Instructions to follow:
Retype the entries in full, exactly.

━━━

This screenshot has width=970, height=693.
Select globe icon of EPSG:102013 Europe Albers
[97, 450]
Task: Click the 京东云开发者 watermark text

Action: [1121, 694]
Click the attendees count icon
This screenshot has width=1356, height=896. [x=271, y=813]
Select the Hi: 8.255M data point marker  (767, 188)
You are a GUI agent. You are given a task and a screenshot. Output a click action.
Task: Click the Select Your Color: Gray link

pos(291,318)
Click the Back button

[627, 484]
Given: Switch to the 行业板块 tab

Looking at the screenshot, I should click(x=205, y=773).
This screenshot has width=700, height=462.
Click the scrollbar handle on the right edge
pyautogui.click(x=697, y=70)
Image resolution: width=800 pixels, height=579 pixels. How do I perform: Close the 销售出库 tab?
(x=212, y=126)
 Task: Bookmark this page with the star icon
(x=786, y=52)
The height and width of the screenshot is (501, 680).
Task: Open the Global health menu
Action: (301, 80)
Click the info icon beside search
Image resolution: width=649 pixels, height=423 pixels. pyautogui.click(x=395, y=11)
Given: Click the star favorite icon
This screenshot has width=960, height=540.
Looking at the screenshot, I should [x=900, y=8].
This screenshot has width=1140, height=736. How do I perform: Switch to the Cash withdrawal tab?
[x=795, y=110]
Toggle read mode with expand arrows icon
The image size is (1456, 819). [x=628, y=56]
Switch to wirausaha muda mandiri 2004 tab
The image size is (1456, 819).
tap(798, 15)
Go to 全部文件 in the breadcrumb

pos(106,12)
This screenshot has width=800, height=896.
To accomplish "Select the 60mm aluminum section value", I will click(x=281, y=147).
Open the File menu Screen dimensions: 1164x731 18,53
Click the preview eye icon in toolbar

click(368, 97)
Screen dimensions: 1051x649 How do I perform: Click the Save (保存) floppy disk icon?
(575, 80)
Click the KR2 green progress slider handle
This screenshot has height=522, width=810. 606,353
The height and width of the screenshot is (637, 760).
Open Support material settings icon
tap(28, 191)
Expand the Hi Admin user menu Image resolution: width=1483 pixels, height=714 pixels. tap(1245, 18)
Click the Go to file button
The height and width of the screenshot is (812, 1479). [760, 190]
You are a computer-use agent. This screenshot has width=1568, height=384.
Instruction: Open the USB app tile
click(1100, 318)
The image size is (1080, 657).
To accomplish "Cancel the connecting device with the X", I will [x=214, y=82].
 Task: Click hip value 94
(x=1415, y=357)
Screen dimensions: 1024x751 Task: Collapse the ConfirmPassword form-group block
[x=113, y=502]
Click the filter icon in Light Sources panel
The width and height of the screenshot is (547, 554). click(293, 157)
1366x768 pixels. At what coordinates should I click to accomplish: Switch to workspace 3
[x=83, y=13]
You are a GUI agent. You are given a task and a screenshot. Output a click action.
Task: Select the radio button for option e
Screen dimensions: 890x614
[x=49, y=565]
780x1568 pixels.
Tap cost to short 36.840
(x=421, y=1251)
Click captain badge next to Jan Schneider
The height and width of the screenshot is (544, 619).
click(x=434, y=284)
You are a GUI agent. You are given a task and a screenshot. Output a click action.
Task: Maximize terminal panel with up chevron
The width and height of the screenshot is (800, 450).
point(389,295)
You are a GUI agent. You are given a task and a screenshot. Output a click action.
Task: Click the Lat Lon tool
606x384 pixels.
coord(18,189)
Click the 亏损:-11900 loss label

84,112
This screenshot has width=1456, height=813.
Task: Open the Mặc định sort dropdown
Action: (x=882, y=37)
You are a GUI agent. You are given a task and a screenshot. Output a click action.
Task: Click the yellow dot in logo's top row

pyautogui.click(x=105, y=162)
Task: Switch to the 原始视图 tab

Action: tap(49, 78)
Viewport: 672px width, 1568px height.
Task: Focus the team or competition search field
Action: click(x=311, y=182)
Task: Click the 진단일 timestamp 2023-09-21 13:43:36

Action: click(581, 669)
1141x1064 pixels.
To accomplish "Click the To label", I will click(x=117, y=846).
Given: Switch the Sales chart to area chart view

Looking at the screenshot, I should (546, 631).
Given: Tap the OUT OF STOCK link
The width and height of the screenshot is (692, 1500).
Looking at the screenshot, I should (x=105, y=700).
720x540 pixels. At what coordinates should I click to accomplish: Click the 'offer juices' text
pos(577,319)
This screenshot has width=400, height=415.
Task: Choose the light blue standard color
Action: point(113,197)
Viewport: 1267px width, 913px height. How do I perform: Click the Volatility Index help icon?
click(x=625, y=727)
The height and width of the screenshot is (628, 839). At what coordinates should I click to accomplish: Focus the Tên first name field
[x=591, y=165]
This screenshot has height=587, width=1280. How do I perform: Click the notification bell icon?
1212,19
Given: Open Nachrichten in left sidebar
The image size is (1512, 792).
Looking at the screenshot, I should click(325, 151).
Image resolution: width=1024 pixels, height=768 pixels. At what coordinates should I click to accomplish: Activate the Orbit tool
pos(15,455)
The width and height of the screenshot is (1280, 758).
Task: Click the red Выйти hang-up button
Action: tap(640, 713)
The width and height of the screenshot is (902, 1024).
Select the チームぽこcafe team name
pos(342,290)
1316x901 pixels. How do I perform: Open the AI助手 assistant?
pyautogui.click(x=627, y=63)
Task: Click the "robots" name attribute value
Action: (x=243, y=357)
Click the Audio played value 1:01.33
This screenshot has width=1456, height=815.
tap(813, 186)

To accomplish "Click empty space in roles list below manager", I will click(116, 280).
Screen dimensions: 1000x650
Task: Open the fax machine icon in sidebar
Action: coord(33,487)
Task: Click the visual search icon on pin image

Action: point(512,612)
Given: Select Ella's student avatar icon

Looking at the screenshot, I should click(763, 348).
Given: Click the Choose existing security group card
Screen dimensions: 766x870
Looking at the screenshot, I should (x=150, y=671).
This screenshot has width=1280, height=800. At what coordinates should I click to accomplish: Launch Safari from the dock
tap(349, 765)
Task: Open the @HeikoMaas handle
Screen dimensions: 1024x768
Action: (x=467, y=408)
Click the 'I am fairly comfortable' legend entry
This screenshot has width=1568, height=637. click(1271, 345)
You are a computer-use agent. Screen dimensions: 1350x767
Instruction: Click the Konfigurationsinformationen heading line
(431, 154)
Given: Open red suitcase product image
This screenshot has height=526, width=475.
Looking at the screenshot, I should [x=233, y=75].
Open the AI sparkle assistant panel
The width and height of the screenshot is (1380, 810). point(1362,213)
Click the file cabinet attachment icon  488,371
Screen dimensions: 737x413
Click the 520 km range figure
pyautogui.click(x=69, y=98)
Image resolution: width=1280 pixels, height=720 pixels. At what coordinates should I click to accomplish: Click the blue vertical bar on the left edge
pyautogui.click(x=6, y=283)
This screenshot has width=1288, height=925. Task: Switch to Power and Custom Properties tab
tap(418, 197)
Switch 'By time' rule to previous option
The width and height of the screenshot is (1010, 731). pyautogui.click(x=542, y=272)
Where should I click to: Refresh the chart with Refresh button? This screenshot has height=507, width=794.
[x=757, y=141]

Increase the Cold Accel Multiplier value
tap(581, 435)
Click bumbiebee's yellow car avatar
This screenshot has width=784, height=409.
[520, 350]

━━━

Result of the exercise:
This screenshot has width=970, height=693.
Select globe icon of EPSG:102013 Europe Albers
[97, 450]
Task: Click the 京东云开发者 watermark text

Action: [1121, 694]
Click the attendees count icon
This screenshot has width=1356, height=896. [x=271, y=813]
Select the Hi: 8.255M data point marker  (767, 188)
You are a GUI agent. You are given a task and a screenshot. Output a click action.
Task: Click the Select Your Color: Gray link

pos(291,318)
Click the Back button

[627, 484]
Given: Switch to the 行业板块 tab

Looking at the screenshot, I should click(x=205, y=773).
This screenshot has width=700, height=462.
Click the scrollbar handle on the right edge
pyautogui.click(x=697, y=70)
Image resolution: width=800 pixels, height=579 pixels. How do I perform: Close the 销售出库 tab?
(x=212, y=126)
 Task: Bookmark this page with the star icon
(x=786, y=52)
The height and width of the screenshot is (501, 680).
Task: Open the Global health menu
Action: (301, 80)
Click the info icon beside search
Image resolution: width=649 pixels, height=423 pixels. pyautogui.click(x=395, y=11)
Given: Click the star favorite icon
This screenshot has width=960, height=540.
Looking at the screenshot, I should [x=900, y=8].
This screenshot has width=1140, height=736. How do I perform: Switch to the Cash withdrawal tab?
[x=795, y=110]
Toggle read mode with expand arrows icon
The image size is (1456, 819). [x=628, y=56]
Switch to wirausaha muda mandiri 2004 tab
The image size is (1456, 819).
tap(798, 15)
Go to 全部文件 in the breadcrumb

pos(106,12)
This screenshot has width=800, height=896.
To accomplish "Select the 60mm aluminum section value", I will click(x=281, y=147).
Open the File menu Screen dimensions: 1164x731 18,53
Click the preview eye icon in toolbar

click(368, 97)
Screen dimensions: 1051x649 How do I perform: Click the Save (保存) floppy disk icon?
(575, 80)
Click the KR2 green progress slider handle
This screenshot has height=522, width=810. 606,353
The height and width of the screenshot is (637, 760).
Open Support material settings icon
tap(28, 191)
Expand the Hi Admin user menu Image resolution: width=1483 pixels, height=714 pixels. tap(1245, 18)
Click the Go to file button
The height and width of the screenshot is (812, 1479). [760, 190]
You are a computer-use agent. This screenshot has width=1568, height=384.
Instruction: Open the USB app tile
click(1100, 318)
The image size is (1080, 657).
To accomplish "Cancel the connecting device with the X", I will [x=214, y=82].
 Task: Click hip value 94
(x=1415, y=357)
Screen dimensions: 1024x751 Task: Collapse the ConfirmPassword form-group block
[x=113, y=502]
Click the filter icon in Light Sources panel
The width and height of the screenshot is (547, 554). click(293, 157)
1366x768 pixels. At what coordinates should I click to accomplish: Switch to workspace 3
[x=83, y=13]
You are a GUI agent. You are given a task and a screenshot. Output a click action.
Task: Select the radio button for option e
Screen dimensions: 890x614
[x=49, y=565]
780x1568 pixels.
Tap cost to short 36.840
(x=421, y=1251)
Click captain badge next to Jan Schneider
The height and width of the screenshot is (544, 619).
click(x=434, y=284)
You are a GUI agent. You are given a task and a screenshot. Output a click action.
Task: Maximize terminal panel with up chevron
The width and height of the screenshot is (800, 450).
point(389,295)
You are a GUI agent. You are given a task and a screenshot. Output a click action.
Task: Click the Lat Lon tool
606x384 pixels.
coord(18,189)
Click the 亏损:-11900 loss label

84,112
This screenshot has width=1456, height=813.
Task: Open the Mặc định sort dropdown
Action: (x=882, y=37)
You are a GUI agent. You are given a task and a screenshot. Output a click action.
Task: Click the yellow dot in logo's top row

pyautogui.click(x=105, y=162)
Task: Switch to the 原始视图 tab

Action: tap(49, 78)
Viewport: 672px width, 1568px height.
Task: Focus the team or competition search field
Action: click(x=311, y=182)
Task: Click the 진단일 timestamp 2023-09-21 13:43:36

Action: click(581, 669)
1141x1064 pixels.
To accomplish "Click the To label", I will click(x=117, y=846).
Given: Switch the Sales chart to area chart view

Looking at the screenshot, I should (546, 631).
Given: Tap the OUT OF STOCK link
The width and height of the screenshot is (692, 1500).
Looking at the screenshot, I should (x=105, y=700).
720x540 pixels. At what coordinates should I click to accomplish: Click the 'offer juices' text
pos(577,319)
This screenshot has width=400, height=415.
Task: Choose the light blue standard color
Action: point(113,197)
Viewport: 1267px width, 913px height. How do I perform: Click the Volatility Index help icon?
click(x=625, y=727)
The height and width of the screenshot is (628, 839). At what coordinates should I click to accomplish: Focus the Tên first name field
[x=591, y=165]
This screenshot has height=587, width=1280. How do I perform: Click the notification bell icon?
1212,19
Given: Open Nachrichten in left sidebar
The image size is (1512, 792).
Looking at the screenshot, I should click(325, 151).
Image resolution: width=1024 pixels, height=768 pixels. At what coordinates should I click to accomplish: Activate the Orbit tool
pos(15,455)
The width and height of the screenshot is (1280, 758).
Task: Click the red Выйти hang-up button
Action: tap(640, 713)
The width and height of the screenshot is (902, 1024).
Select the チームぽこcafe team name
pos(342,290)
1316x901 pixels. How do I perform: Open the AI助手 assistant?
pyautogui.click(x=627, y=63)
Task: Click the "robots" name attribute value
Action: (x=243, y=357)
Click the Audio played value 1:01.33
This screenshot has width=1456, height=815.
tap(813, 186)

To accomplish "Click empty space in roles list below manager", I will click(116, 280).
Screen dimensions: 1000x650
Task: Open the fax machine icon in sidebar
Action: coord(33,487)
Task: Click the visual search icon on pin image

Action: point(512,612)
Given: Select Ella's student avatar icon

Looking at the screenshot, I should click(763, 348).
Given: Click the Choose existing security group card
Screen dimensions: 766x870
Looking at the screenshot, I should (x=150, y=671).
This screenshot has width=1280, height=800. At what coordinates should I click to accomplish: Launch Safari from the dock
tap(349, 765)
Task: Open the @HeikoMaas handle
Screen dimensions: 1024x768
Action: (x=467, y=408)
Click the 'I am fairly comfortable' legend entry
This screenshot has width=1568, height=637. click(1271, 345)
You are a computer-use agent. Screen dimensions: 1350x767
Instruction: Click the Konfigurationsinformationen heading line
(431, 154)
Given: Open red suitcase product image
This screenshot has height=526, width=475.
Looking at the screenshot, I should [x=233, y=75].
Open the AI sparkle assistant panel
The width and height of the screenshot is (1380, 810). point(1362,213)
Click the file cabinet attachment icon  488,371
Screen dimensions: 737x413
Click the 520 km range figure
pyautogui.click(x=69, y=98)
Image resolution: width=1280 pixels, height=720 pixels. At what coordinates should I click to accomplish: Click the blue vertical bar on the left edge
pyautogui.click(x=6, y=283)
This screenshot has width=1288, height=925. Task: Switch to Power and Custom Properties tab
tap(418, 197)
Switch 'By time' rule to previous option
The width and height of the screenshot is (1010, 731). pyautogui.click(x=542, y=272)
Where should I click to: Refresh the chart with Refresh button? This screenshot has height=507, width=794.
[x=757, y=141]

Increase the Cold Accel Multiplier value
tap(581, 435)
Click bumbiebee's yellow car avatar
This screenshot has width=784, height=409.
[520, 350]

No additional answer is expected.